Where Pharma Intersects With Tech’s Ambitions in Health

By Intouch Team | Category: Technology |

As giants like Google, Apple, Microsoft, Salesforce and Samsung continue to apply their tech finesse to the healthcare realm, many questions surface about the changing relationship of pharma and tech. Is tech’s interest in healthcare here to stay, or a passing fad? How will pharma and technology companies work together to drive success? How will these partnerships overcome the challenges presented by the different natures of each industry?

In an effort to answer these questions and more, FirstWord created a report, titled “Google’s Ambitions in Health,” featuring insights from pharmaceutical and tech leaders, including Intouch’s Wendy Blackburn, executive vice president, and Andrew Rangel, iOS developer.

At Intouch Solutions, we understand technology and how it can apply to healthcare. We see the possibilities that lie at the intersection of tech and healthcare and know how to maneuver within the industry’s regulations to provide effective, innovative marketing solutions. We also understand that the investments technology companies such as Google are making in our industry have the potential to reshape the way we manage health.

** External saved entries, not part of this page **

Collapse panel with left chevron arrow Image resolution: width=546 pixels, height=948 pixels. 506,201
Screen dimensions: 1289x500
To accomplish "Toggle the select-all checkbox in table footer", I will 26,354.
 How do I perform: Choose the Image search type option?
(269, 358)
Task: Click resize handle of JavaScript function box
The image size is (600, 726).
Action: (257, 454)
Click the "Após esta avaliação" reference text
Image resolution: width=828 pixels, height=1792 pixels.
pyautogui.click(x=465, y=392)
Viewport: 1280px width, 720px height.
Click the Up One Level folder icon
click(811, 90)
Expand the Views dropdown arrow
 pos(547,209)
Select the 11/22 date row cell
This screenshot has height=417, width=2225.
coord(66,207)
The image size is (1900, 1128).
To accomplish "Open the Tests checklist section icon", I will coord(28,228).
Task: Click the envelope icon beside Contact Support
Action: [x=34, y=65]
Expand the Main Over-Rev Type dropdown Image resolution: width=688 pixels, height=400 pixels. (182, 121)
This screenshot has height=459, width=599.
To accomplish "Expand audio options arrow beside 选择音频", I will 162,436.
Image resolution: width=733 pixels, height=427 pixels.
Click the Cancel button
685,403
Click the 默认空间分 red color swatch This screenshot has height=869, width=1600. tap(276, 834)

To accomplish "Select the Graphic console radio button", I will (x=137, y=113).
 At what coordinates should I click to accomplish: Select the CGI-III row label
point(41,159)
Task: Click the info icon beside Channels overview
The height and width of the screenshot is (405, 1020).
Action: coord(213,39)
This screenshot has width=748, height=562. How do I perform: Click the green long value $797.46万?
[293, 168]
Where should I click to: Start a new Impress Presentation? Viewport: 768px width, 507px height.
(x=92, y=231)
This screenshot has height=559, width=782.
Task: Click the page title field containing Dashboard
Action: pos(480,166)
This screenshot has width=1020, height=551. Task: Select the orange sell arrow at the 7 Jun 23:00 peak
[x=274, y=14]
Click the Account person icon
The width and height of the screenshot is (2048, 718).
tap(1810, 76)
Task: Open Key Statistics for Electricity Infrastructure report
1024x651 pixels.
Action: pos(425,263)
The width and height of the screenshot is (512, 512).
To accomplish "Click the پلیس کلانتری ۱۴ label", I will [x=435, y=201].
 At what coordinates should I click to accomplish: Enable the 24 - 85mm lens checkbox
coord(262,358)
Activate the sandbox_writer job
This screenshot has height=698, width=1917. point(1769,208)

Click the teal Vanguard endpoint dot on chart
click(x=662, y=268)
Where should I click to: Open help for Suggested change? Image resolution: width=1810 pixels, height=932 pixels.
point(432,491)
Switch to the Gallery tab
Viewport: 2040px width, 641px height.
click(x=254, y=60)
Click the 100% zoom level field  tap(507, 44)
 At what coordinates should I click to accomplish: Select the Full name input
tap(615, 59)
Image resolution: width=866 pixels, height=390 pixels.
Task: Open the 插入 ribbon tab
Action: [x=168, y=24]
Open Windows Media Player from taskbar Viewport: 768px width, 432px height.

“It’s no accident that so many tech companies are interested in health right now because they see the possibilities, not just for profit as a company, but also for the greater good,” explains Blackburn in the report. “They see the opportunity to marry technology with healthcare to make people’s lives better. I would like to think we’re just getting started.”

Although tech’s involvement in healthcare is favorable, there are many complexities still to be worked through in order for pharma and tech companies to work side-by-side in partnership. Blackburn says basic cultural differences can be difficult to overcome, as tech companies are accustomed to fast-paced innovation and pharma companies are slower to adapt to trends.

Additionally, FDA regulations and patient privacy are important considerations. And tech and pharma companies must reach a mutual understanding regarding individual and shared goals, abilities and desired outcomes.

“Some tech startups will think they can go at it on their own. They’re never going to have the information and expertise that pharma does with [a] disease state. The disease state changes, medications change and FDA regulations change. They’re not going to be able to stay on top of it as much as pharma,” Rangel said.

Despite these foreseeable difficulties, healthcare leaders agree that, in order to drive change and create the most innovative, forward-thinking pharma industry possible, the customer must always be top-of-mind.

“The health/tech combo model is better for the pharma company because they’re able to provide a more comprehensive service,” said Blackburn. “It’s better for the patient because they stay healthier, and it’s better for the physician because they are charged with providing better outcomes.”